The checker is built around three Redis data structures and a single worker loop.

1. The pending queue (per job)

On job submit, we INSERT every URL into a Postgres url_items table with status = 'pending'. Workers pull from this table directly via:

-- claim N URLs the worker can actually start right now
WITH next AS (
  SELECT id, url, domain
  FROM url_items
  WHERE status = 'pending'
    AND job_id = $1
  ORDER BY id
  FOR UPDATE SKIP LOCKED
  LIMIT $2
)
UPDATE url_items
SET status = 'claimed', claimed_at = NOW()
FROM next
WHERE url_items.id = next.id
RETURNING url_items.id, url_items.url, url_items.domain;

FOR UPDATE SKIP LOCKED is the trick that lets ten worker replicas share the same queue without coordinating. Each worker claims its own batch; nobody waits on anyone else.

2. The per-domain throttle (Redis)

Before actually firing a request, the worker checks a per-domain budget in Redis:

# pseudo-Python for the throttle check
def can_fire(domain: str, rate_per_sec: int) -> bool:
    key = f"throttle:{domain}"
    now_ms = int(time.time() * 1000)
    window_start = now_ms - 1000  # last 1 second
    pipe = redis.pipeline()
    pipe.zremrangebyscore(key, 0, window_start)  # drop old hits
    pipe.zcard(key)                              # count current hits
    pipe.zadd(key, {str(now_ms): now_ms})        # tentatively add ours
    pipe.expire(key, 5)                          # auto-cleanup
    _, current_count, _, _ = pipe.execute()
    if current_count >= rate_per_sec:
        # roll back the speculative add and signal "wait"
        redis.zrem(key, str(now_ms))
        return False
    return True

This is a sliding-window rate limiter over a Redis sorted set. It is exact (no leaky-bucket approximation) and works correctly across multiple worker processes. The cost is one round-trip per request, about 0.5ms in practice.

3. The domain rate table

Where do we get rate_per_sec? From a per-domain table we maintain based on observed behavior:

CREATE TABLE domain_rates (
    domain         VARCHAR(255) PRIMARY KEY,
    rate_per_sec   SMALLINT     NOT NULL DEFAULT 10,
    last_429_at    TIMESTAMPTZ,
    consecutive_429s SMALLINT   NOT NULL DEFAULT 0,
    updated_at     TIMESTAMPTZ  NOT NULL DEFAULT NOW()
);

New domains start at 10 req/sec. Every time we see a 429 from a domain, we halve the rate. Every successful streak of 100 requests, we increase by one. The table converges to something close to each host's actual tolerance within a few large jobs.

4. The worker loop

Each of the ten worker replicas runs:

while True:
    batch = claim_n_urls_from_db(job_id, limit=50)
    if not batch:
        sleep(2); continue

    grouped = group_by_domain(batch)
    for domain, urls in grouped.items():
        rate = lookup_or_default(domain)
        for url in urls:
            while not can_fire(domain, rate):
                sleep(0.05)
            result = check_one(url)
            persist_result(url.id, result)
            if result.status == 429:
                shrink_rate(domain)
            elif result.is_success:
                maybe_grow_rate(domain)

The inner while not can_fire loop is the bit that keeps us polite. If 8,000 URLs all live on shopify.com, those URLs serialize against each other across all workers, even though every other domain runs in parallel.

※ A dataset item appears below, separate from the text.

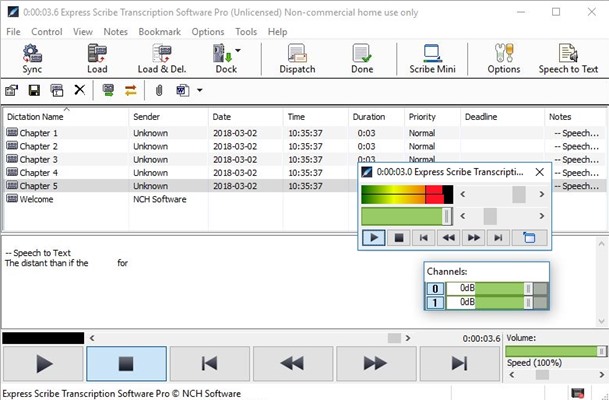
Task: Toggle channel 1 button
Action: click(x=436, y=302)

The starvation problem (and the fix)

A naive implementation of the above has a bug: workers that grab a Shopify-heavy batch sit waiting on the throttle while workers with diverse batches sprint ahead. The job's overall throughput drops to whatever the worst-throttled domain allows.

Our fix: when a worker's can_fire check fails, it requeues the URL with a retry_at hint and immediately fetches a new batch that excludes the throttled domain. The throttled URLs come back around naturally when the window opens.

# When throttled, skip this URL for now and grab a fresh batch
def claim_batch_excluding(job_id, excluded_domains, limit=50):
    # SQL: WHERE domain NOT IN (...) ORDER BY id LIMIT N FOR UPDATE SKIP LOCKED
    ...

With this in place, the slowest domain on a job no longer caps the whole job's throughput. Total job time becomes max(URLs_on_slowest_domain / domain_rate, total_URLs / global_throughput), which is the theoretically optimal answer.

What we got wrong (and fixed)

Three notable bugs we shipped before we got it right:

The throttle was per-pod, not per-cluster. The first version held the sliding-window state in Python memory, so each of the ten workers had its own counter. Total request rate to a single domain was 10x what we thought. Moving the state to Redis fixed it. (This is why the snippets above use Redis pipelines, not Python locks.)
The rate table never shrank. We had logic to halve the rate on 429s, but no logic to halve again if the next 429 came in within the same window. A site that started 429ing hard would slowly limp back up to its previous rate, only to get 429d again two minutes later. Adding consecutive_429s to the schema and applying exponential decay fixed it.
We mis-grouped subdomains. Initial naive code keyed the throttle on urlparse(url).netloc, treating cdn.example.com and www.example.com as separate domains for rate-limiting purposes. They share infrastructure, so we were getting double-rate-limited. The fix: key on the registrable domain (using tldextract) for most cases, with an allowlist for sites where the subdomain genuinely is its own host.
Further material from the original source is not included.